→ Work to do: Rewrite the records between the lines holding "Screen dimensions: 1621x651" and "Action: (83, 455)", inclusive, changing "Select" to "Choose" and leaving everything else as it is. Omit the pictures from your answer.

+++ Material supplied +++

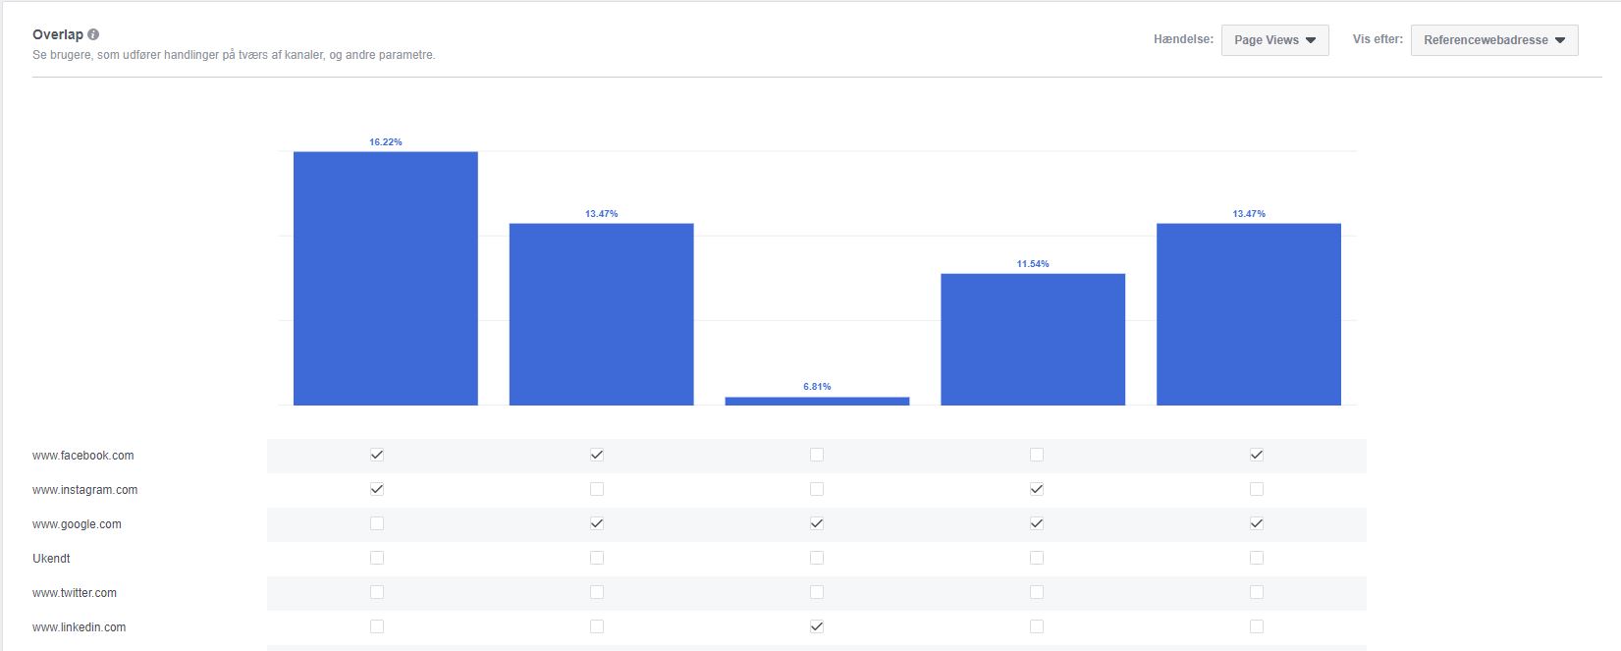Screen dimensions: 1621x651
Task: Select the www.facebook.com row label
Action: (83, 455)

+++
+++ Material supplied +++

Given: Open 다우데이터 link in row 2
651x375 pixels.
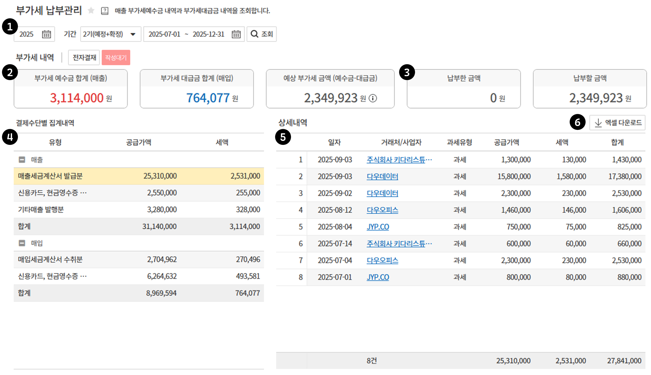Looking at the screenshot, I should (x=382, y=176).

+++

→ Answer to this exercise:
Screen dimensions: 1621x651
Task: Choose the www.facebook.com row label
Action: (83, 455)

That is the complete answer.